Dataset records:
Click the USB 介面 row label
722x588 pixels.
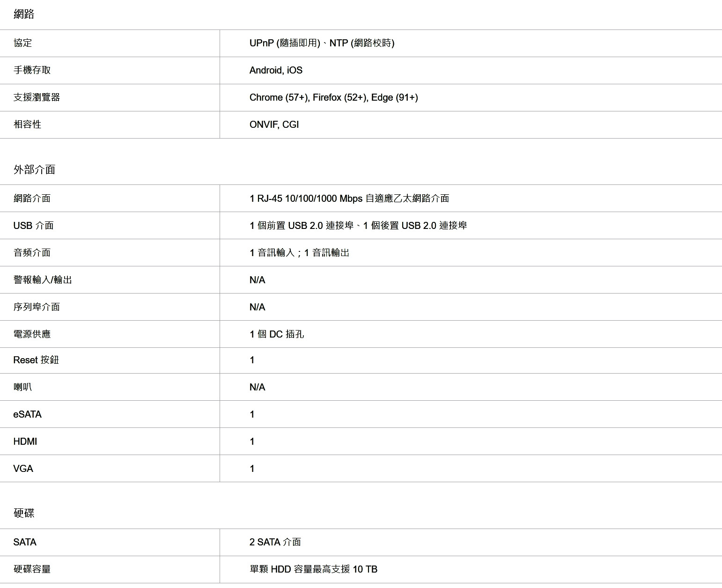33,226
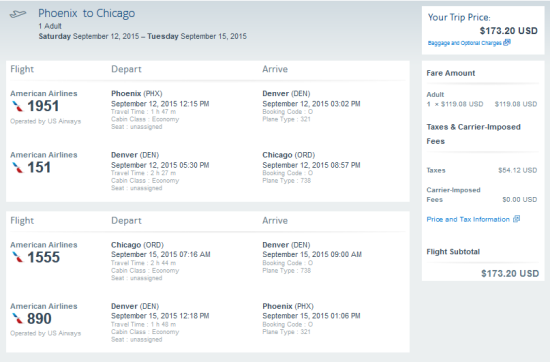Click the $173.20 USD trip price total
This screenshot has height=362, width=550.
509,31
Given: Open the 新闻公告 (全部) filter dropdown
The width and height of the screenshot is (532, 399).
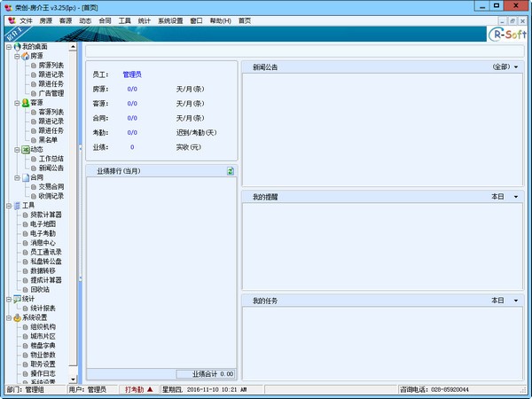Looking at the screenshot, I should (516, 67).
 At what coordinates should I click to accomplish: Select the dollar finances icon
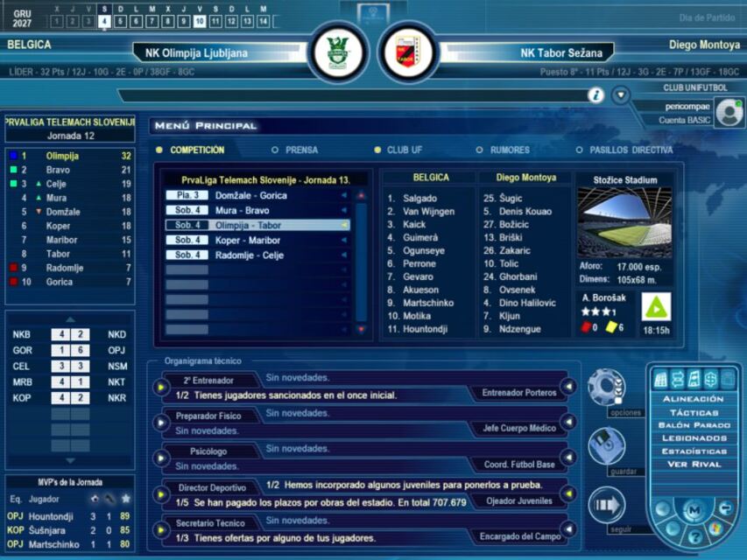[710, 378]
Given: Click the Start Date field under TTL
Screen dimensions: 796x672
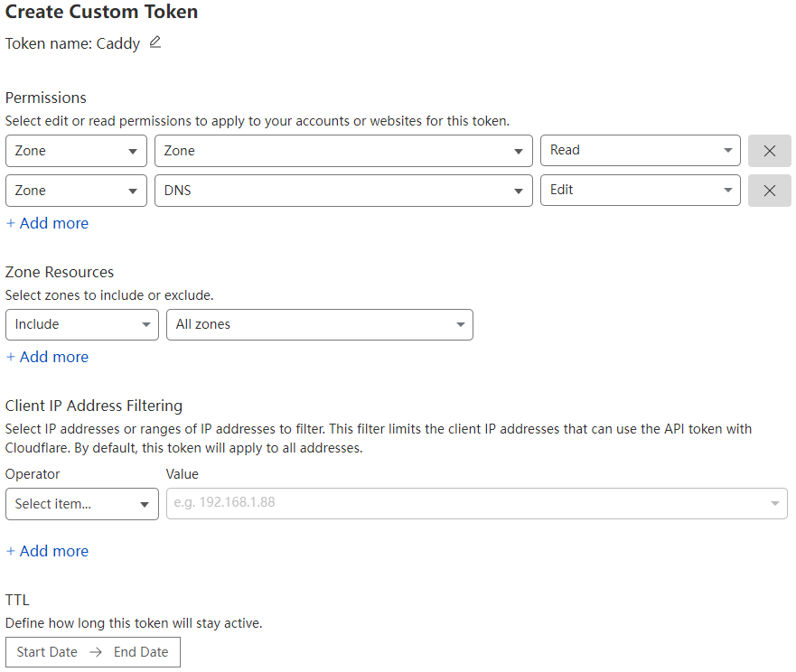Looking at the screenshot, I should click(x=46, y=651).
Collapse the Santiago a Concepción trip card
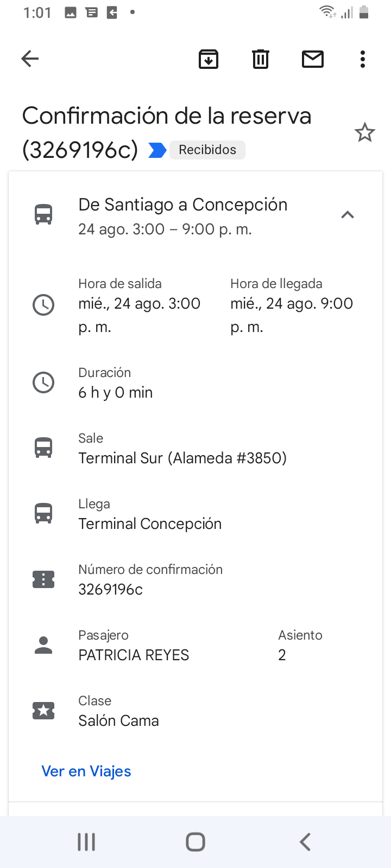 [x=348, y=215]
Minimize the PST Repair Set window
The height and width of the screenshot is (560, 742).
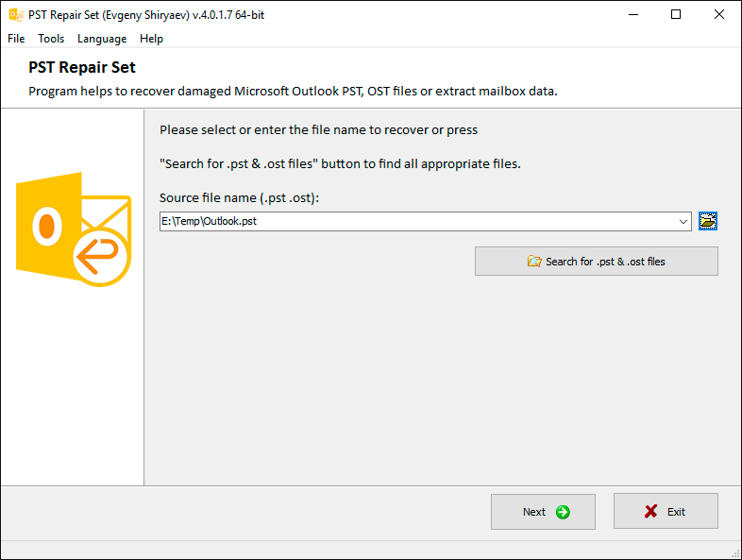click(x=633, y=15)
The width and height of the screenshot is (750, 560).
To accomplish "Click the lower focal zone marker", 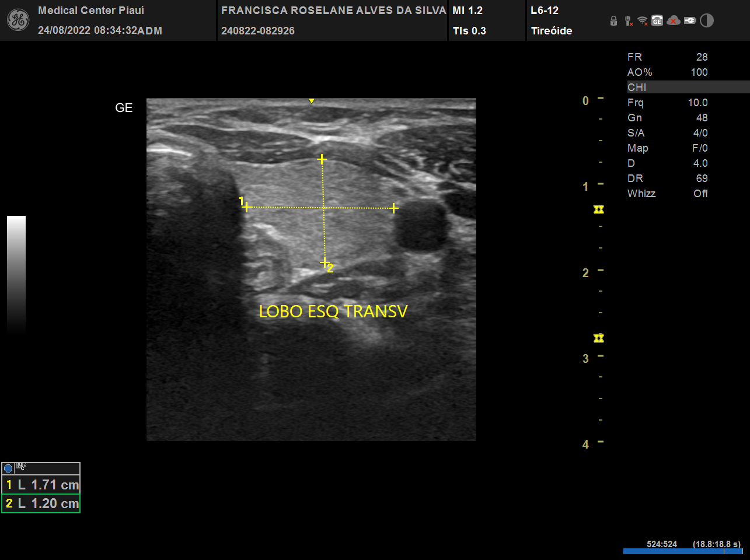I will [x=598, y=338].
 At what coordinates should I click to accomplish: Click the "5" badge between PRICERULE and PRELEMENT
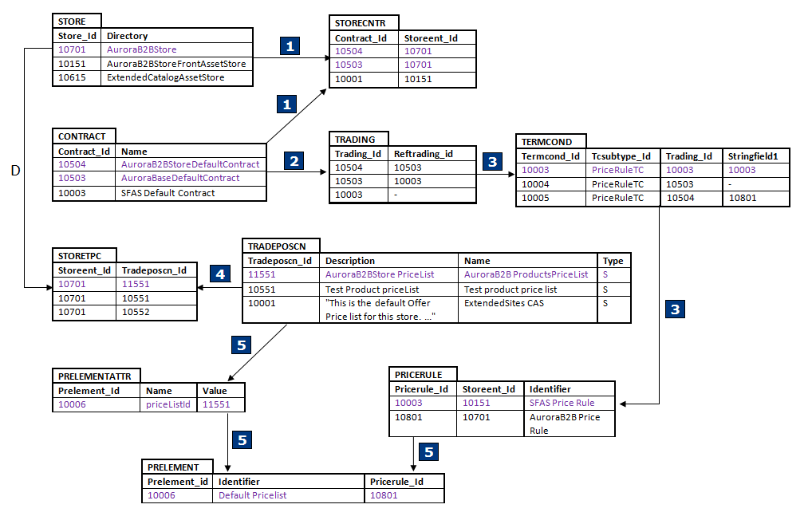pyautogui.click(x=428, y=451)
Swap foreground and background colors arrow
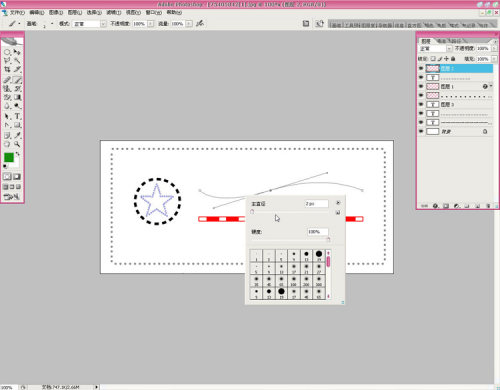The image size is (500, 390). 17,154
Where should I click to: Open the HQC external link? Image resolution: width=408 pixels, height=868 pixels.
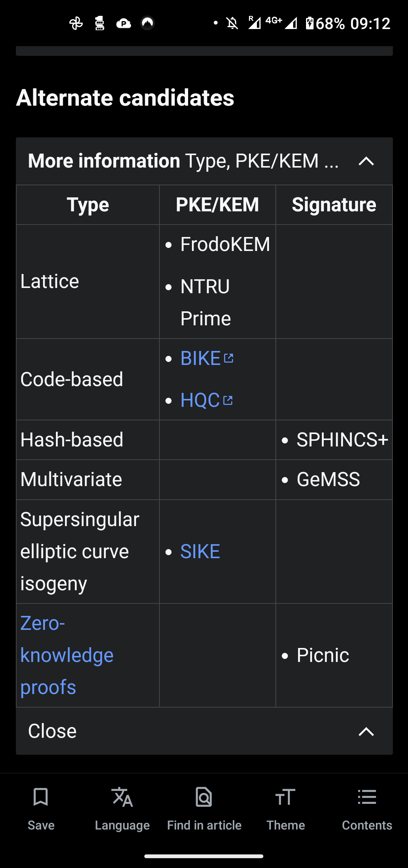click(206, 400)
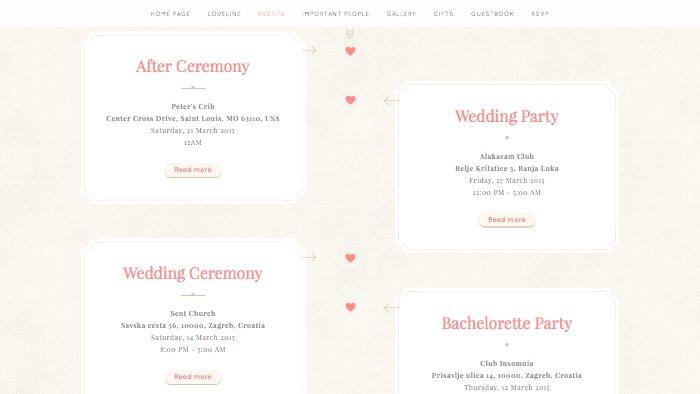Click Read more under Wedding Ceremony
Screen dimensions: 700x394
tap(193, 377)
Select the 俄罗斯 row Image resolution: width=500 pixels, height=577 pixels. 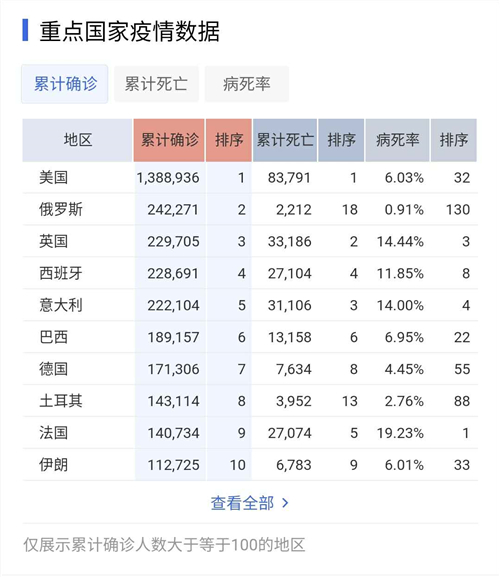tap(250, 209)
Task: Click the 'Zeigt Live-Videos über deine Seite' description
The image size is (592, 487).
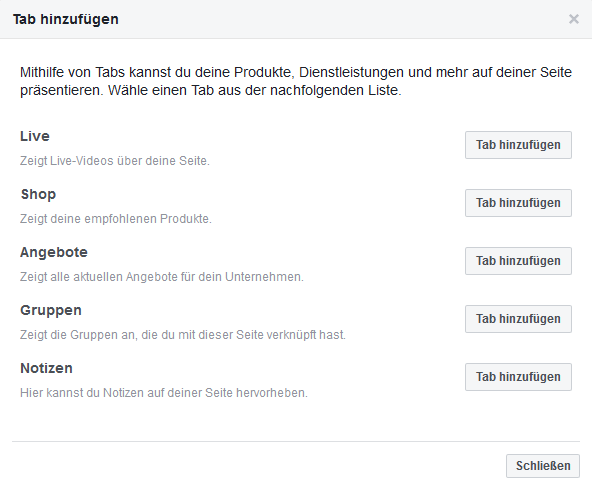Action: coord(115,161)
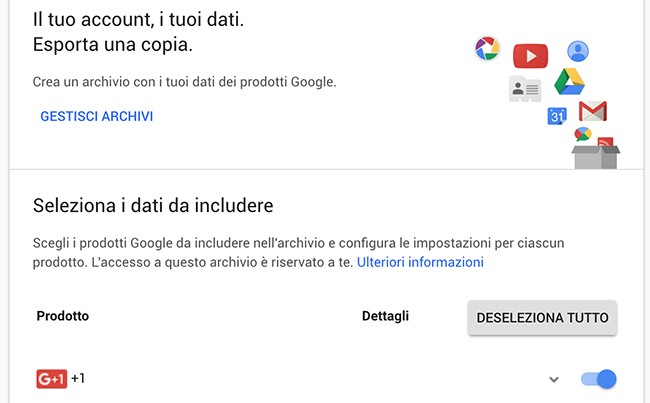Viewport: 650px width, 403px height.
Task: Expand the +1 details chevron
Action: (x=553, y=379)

Activity:
Both the line above containing "At what coordinates should I click to accomplish: Select" and the line containing "Minimize the PST Repair Set window" belong in the copy, along with every line between them; print these exactly and omit the pictures.

Exercise solution:
 At what coordinates should I click to accomplish: Select the dollar finances icon
[710, 378]
Given: Click the Start Date field under TTL
Screen dimensions: 796x672
Looking at the screenshot, I should click(x=46, y=651).
Collapse the Santiago a Concepción trip card
 [x=348, y=215]
Minimize the PST Repair Set window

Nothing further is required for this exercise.